- _WORK TO BE COMPLETED_
Present every line of the rows below as a numbered list, omitting any blank lines.

- _RECORDS FOR THIS EXERCISE_
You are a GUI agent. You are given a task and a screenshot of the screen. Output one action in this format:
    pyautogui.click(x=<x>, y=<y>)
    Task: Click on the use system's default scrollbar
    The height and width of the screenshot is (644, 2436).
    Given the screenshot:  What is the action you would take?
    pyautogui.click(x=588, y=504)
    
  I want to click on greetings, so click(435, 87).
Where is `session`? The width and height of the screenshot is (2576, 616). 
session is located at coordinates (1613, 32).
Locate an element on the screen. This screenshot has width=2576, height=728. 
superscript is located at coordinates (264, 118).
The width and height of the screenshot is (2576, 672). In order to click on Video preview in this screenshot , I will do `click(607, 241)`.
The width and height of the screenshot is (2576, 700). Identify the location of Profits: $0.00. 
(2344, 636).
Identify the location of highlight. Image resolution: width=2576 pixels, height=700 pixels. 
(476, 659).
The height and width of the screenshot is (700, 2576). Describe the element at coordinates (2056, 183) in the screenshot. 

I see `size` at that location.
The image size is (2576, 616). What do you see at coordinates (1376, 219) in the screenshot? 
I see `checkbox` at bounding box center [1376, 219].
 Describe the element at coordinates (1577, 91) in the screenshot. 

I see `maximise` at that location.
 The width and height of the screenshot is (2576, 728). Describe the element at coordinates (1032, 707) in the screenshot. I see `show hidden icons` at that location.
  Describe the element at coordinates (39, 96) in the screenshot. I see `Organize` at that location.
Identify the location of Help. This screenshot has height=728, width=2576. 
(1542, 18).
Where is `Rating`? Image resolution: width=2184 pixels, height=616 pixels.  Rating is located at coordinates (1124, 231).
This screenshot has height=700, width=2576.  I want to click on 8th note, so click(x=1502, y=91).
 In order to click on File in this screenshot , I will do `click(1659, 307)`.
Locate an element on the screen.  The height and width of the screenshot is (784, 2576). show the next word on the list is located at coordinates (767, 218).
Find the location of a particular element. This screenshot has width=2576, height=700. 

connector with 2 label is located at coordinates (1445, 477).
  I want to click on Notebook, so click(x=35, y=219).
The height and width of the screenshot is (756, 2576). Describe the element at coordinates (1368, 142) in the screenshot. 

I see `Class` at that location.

- _ANSWER FOR THIS EXERCISE_
1. You are a GUI agent. You are given a task and a screenshot of the screen. Output one action in this format:
2.     pyautogui.click(x=<x>, y=<y>)
3.     Task: Click on the use system's default scrollbar
4.     The height and width of the screenshot is (644, 2436).
5.     Given the screenshot:  What is the action you would take?
6.     pyautogui.click(x=588, y=504)
7.   I want to click on greetings, so click(435, 87).
8. Where is `session`? The width and height of the screenshot is (2576, 616). 
9. session is located at coordinates (1613, 32).
10. Locate an element on the screen. This screenshot has width=2576, height=728. 
11. superscript is located at coordinates (264, 118).
12. The width and height of the screenshot is (2576, 672). In order to click on Video preview in this screenshot , I will do `click(607, 241)`.
13. The width and height of the screenshot is (2576, 700). Identify the location of Profits: $0.00. 
14. (2344, 636).
15. Identify the location of highlight. Image resolution: width=2576 pixels, height=700 pixels. 
16. (476, 659).
17. The height and width of the screenshot is (700, 2576). Describe the element at coordinates (2056, 183) in the screenshot. 
18. I see `size` at that location.
19. The image size is (2576, 616). What do you see at coordinates (1376, 219) in the screenshot? 
20. I see `checkbox` at bounding box center [1376, 219].
21.  Describe the element at coordinates (1577, 91) in the screenshot. 
22. I see `maximise` at that location.
23.  The width and height of the screenshot is (2576, 728). Describe the element at coordinates (1032, 707) in the screenshot. I see `show hidden icons` at that location.
24.   Describe the element at coordinates (39, 96) in the screenshot. I see `Organize` at that location.
25. Identify the location of Help. This screenshot has height=728, width=2576. 
26. (1542, 18).
27. Where is `Rating`? Image resolution: width=2184 pixels, height=616 pixels.  Rating is located at coordinates (1124, 231).
28. This screenshot has height=700, width=2576.  I want to click on 8th note, so click(x=1502, y=91).
29.  In order to click on File in this screenshot , I will do `click(1659, 307)`.
30. Locate an element on the screen.  The height and width of the screenshot is (784, 2576). show the next word on the list is located at coordinates (767, 218).
31. Find the location of a particular element. This screenshot has width=2576, height=700. 
32. connector with 2 label is located at coordinates (1445, 477).
33.   I want to click on Notebook, so click(x=35, y=219).
34. The height and width of the screenshot is (756, 2576). Describe the element at coordinates (1368, 142) in the screenshot. 
35. I see `Class` at that location.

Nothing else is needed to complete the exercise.